Unternehmeredition: Sie haben im Januar 2023 die BB Beteiligungsbörse Deutschland gegründet. Was hat Sie dazu bewogen und was sind Ihre Ziele?

Unser Ziel ist es, einen neuen Standard für Unternehmensbeteiligungen zu schaffen. Unsere Vision ist es dabei, Eigenkapital für Unternehmer zuverlässig und mit hoher Abschlusswahrscheinlichkeit verfügbar zu machen. Für Investoren schaffen wir damit einen neuen Zugang zu qualitätsgeprüften Assets. Beratern ermöglichen wir es, Prozesse viel effizienter abzuwickeln.

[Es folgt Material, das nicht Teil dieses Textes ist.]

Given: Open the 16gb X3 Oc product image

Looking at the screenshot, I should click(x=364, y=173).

Was genau bieten Sie wem und was macht die neue Plattform aus Ihrer Sicht einzigartig?

Als erster Anbieter im deutschsprachigen Raum fokussieren wir uns ganz auf die minderheitliche Eigenkapitalvermittlung für Unternehmen. Wir halten wenig von Partiarischen Nachrangdarlehen oder ähnlichen Produkten, hier geht es um bilanzielles Eigenkapital. Dafür bieten wir einen durchgehenden, standardisierten Prozess an. Der Schlüssel ist eine solide Due Diligence, bevor die Beteiligungsmöglichkeit vermarktet wird. So stellen wir sicher, dass Investoren nur geprüfte und transparente Anlagen vermittelt werden.

Inwieweit ist die Plattform hybrid?

Die Beteiligungsbörse Deutschland ist eine Plattform, über die alle Marktteilnehmer – Unternehmen, Investoren und Berater – zusammenarbeiten können. Wir bieten hochinnovative digitale Tools, dies jedoch immer auch gepaart mit individueller M&A-Beratung durch erfahrene Experten. Das nennen wir hybrid.

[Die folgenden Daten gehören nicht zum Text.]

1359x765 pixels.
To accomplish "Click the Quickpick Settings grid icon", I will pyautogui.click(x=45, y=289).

Welche Vorteile bieten sich insbesondere gegenüber der analogen Abwicklung von Transaktionen über andere Anbieter?

Unser Fokus sind vergleichsweise kleinteilige Transaktionen zwischen 1 Mio. EUR und 10 Mio. EUR. Diese lassen sich mit herkömmlichen Methoden der Due Diligence, Erstellung qualifizierter Unterlagen und einer breiten Investorenansprache nicht effizient bearbeiten, da analoge Methoden hier zu langsam und zu kostenintensiv sind. Zudem haben wir einen riesigen Pool registrierter Investoren, können also schnell und gezielt passende Beteiligungskäufer ansprechen.

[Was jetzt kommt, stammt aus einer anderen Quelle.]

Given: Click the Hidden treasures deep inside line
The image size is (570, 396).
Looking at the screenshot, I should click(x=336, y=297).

Wie schnell geht es, wenn man über die BB Beteiligungsbörse Eigenkapital sucht?

Das hängt sehr von den Rahmenbedingungen, insbesondere auf der Seite des kapitalsuchenden Unternehmens zusammen. Liegen alle Dokumente für die Due Diligence vor? Gibt es die Managementkapazitäten, einen zügigen Prozess zu begleiten? Wird „nur“ Kapital gesucht, oder sollen über die Beteiligung auch strategische Unternehmensziele unterstützt werden? Meist  dauert ein Prozess daher sechs bis neun Monate. Es kann aber auch deutlich schneller gehen.

Welche technischen Innovationen kommen hier zum Einsatz?

Zum ersten Mal sind alle Akteure während der gesamten Transaktion über eine digitale Plattform verknüpft. Von der Registrierung über die Due Diligence bis zum Austausch von Vertragsentwürfen läuft der Prozess hierüber geordnet ab. Durch den Einsatz innovativer Tools von Partnerunternehmen wie der CANEI AG und der internationalen Kanzlei Pinsent Masons erstellen wir künftig hoch automatisierte Dokumente.

Auch Private-Equity-Gesellschaften bedienen sich zunehmend digitaler Tools und Instrumente. Relativiert das Ihre Vorteile nicht?

Überhaupt nicht. Professionelle Investoren schätzen es, gut aufgearbeitete Projekte vorgestellt zu bekommen. Durch unsere tiefgehende Due Diligence reduzieren wir zudem deren Risiko ganz erheblich, eigene Prüfkapazität auf unpassende Assets zu verschwenden.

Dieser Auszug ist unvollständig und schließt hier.